[What is expected] Transcribe exactly, and only, the lines from the one containing "filter funnel icon" through the last line of the data.

=== Listed records ===

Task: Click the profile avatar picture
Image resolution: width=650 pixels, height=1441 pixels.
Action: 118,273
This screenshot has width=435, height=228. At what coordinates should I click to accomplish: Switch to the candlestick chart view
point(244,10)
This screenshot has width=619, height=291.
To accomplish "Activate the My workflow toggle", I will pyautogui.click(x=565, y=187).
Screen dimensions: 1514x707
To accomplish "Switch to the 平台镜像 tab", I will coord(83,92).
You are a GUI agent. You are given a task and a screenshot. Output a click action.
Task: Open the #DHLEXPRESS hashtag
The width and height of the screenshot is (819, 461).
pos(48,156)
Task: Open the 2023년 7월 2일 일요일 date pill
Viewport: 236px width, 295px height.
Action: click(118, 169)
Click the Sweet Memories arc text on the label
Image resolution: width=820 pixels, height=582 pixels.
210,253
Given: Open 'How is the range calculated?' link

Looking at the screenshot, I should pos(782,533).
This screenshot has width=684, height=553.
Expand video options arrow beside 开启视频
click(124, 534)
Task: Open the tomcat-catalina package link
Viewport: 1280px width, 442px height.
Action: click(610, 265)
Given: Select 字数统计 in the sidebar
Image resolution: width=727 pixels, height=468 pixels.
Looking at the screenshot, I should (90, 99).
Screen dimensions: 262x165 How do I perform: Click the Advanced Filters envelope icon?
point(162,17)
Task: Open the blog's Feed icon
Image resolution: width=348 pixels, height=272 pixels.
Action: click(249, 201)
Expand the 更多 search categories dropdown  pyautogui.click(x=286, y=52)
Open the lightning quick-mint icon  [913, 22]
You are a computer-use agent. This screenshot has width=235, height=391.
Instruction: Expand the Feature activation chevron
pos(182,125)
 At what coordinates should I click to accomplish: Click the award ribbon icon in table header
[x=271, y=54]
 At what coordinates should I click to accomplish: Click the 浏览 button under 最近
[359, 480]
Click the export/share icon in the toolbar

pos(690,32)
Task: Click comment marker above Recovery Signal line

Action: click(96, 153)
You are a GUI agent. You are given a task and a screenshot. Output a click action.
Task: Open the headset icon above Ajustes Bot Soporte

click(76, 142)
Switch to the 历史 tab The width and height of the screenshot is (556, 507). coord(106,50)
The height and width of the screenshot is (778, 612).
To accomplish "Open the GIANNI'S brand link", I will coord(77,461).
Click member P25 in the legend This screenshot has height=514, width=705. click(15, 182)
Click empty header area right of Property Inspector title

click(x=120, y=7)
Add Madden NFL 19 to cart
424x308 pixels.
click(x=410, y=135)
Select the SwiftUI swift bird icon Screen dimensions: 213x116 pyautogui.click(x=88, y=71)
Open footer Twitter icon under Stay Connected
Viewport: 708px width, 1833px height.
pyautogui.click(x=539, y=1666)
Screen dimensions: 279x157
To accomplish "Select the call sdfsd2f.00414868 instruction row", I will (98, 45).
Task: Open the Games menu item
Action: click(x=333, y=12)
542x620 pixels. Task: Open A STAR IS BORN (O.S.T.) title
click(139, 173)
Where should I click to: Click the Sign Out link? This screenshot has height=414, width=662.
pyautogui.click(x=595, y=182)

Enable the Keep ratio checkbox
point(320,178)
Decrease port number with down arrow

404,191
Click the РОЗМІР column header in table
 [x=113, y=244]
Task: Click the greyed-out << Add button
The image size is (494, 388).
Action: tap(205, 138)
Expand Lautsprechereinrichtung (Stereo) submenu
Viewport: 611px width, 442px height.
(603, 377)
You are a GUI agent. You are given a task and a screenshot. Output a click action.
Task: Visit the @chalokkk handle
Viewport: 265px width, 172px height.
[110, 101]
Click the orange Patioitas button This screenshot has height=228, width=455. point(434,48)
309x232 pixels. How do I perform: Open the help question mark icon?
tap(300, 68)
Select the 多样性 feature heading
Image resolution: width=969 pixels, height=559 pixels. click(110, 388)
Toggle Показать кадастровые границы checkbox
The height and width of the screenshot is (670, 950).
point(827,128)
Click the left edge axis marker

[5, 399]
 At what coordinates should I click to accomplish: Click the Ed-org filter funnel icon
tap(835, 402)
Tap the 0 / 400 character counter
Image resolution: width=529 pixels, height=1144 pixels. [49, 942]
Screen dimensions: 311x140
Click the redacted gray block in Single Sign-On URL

===

[Answer to this task]
 At what coordinates should I click to accomplish: Click the Ed-org filter funnel icon
tap(835, 402)
Tap the 0 / 400 character counter
Image resolution: width=529 pixels, height=1144 pixels. [49, 942]
Screen dimensions: 311x140
Click the redacted gray block in Single Sign-On URL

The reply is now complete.